- _Required action_:
Which lines in the records below hold the word "Pedroza"? Copy each of them.

---------- Stored data

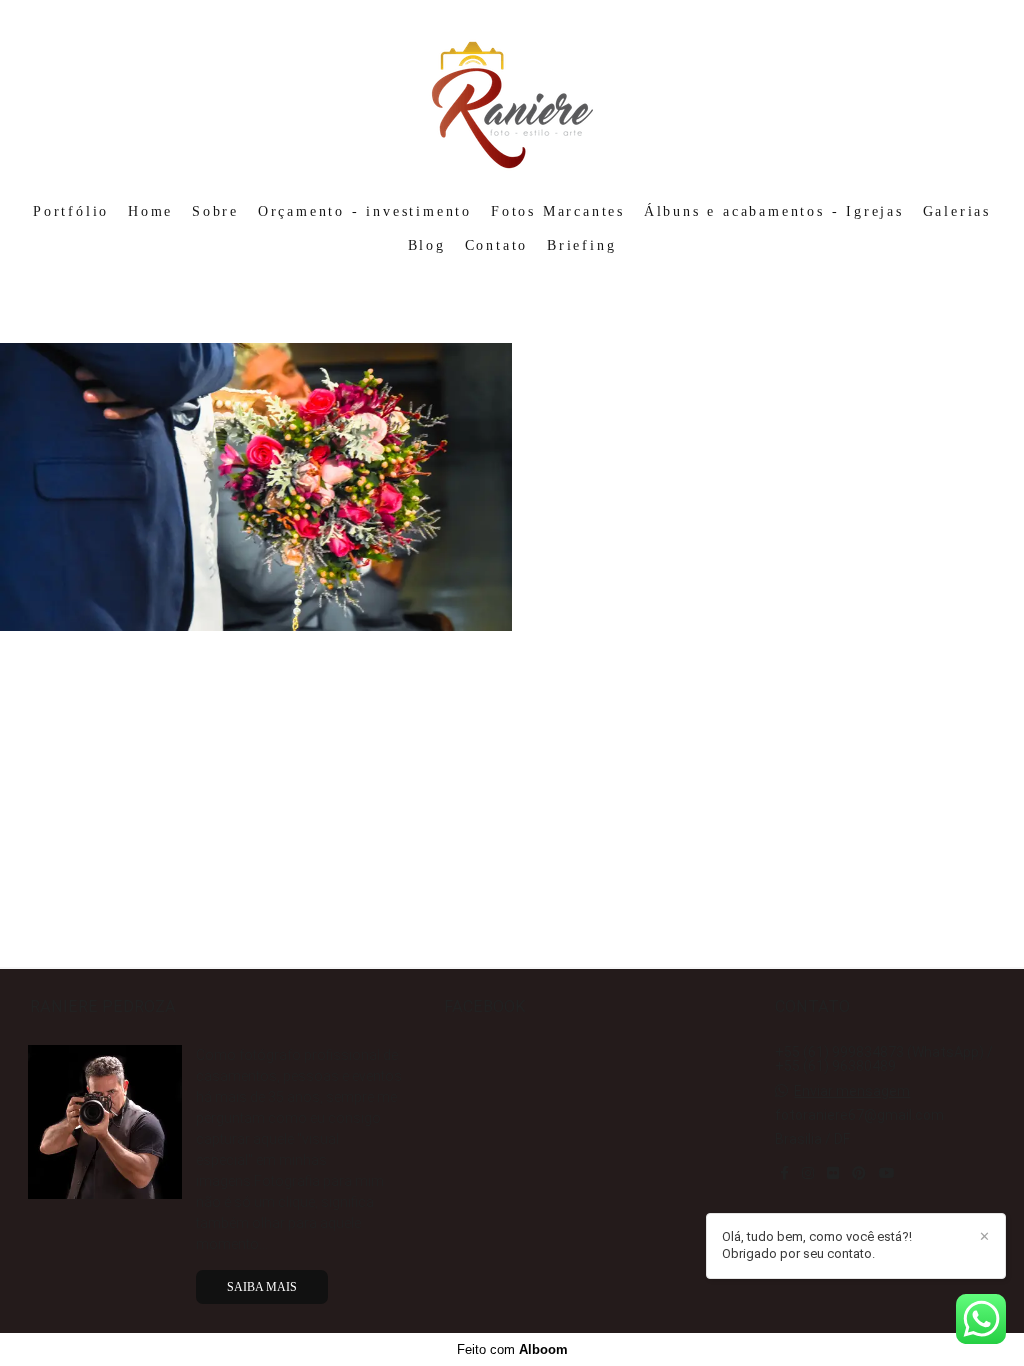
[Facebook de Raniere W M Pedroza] (784, 1173)
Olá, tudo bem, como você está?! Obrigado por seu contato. (817, 1245)
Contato (497, 245)
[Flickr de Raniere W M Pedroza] (833, 1173)
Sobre (215, 211)
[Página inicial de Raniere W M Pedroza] (512, 95)
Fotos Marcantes (558, 211)
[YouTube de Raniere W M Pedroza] (887, 1173)
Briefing (581, 245)
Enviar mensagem (852, 1091)
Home (150, 211)
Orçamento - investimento (365, 211)
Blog (427, 245)
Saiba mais (262, 1287)
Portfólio (71, 211)
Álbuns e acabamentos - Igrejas (774, 211)
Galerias (957, 211)
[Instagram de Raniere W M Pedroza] (808, 1173)
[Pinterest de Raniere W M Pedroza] (859, 1173)
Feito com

--------------------

- _Solution below_:
[Facebook de Raniere W M Pedroza] (784, 1173)
[Flickr de Raniere W M Pedroza] (833, 1173)
[Página inicial de Raniere W M Pedroza] (512, 95)
[YouTube de Raniere W M Pedroza] (887, 1173)
[Instagram de Raniere W M Pedroza] (808, 1173)
[Pinterest de Raniere W M Pedroza] (859, 1173)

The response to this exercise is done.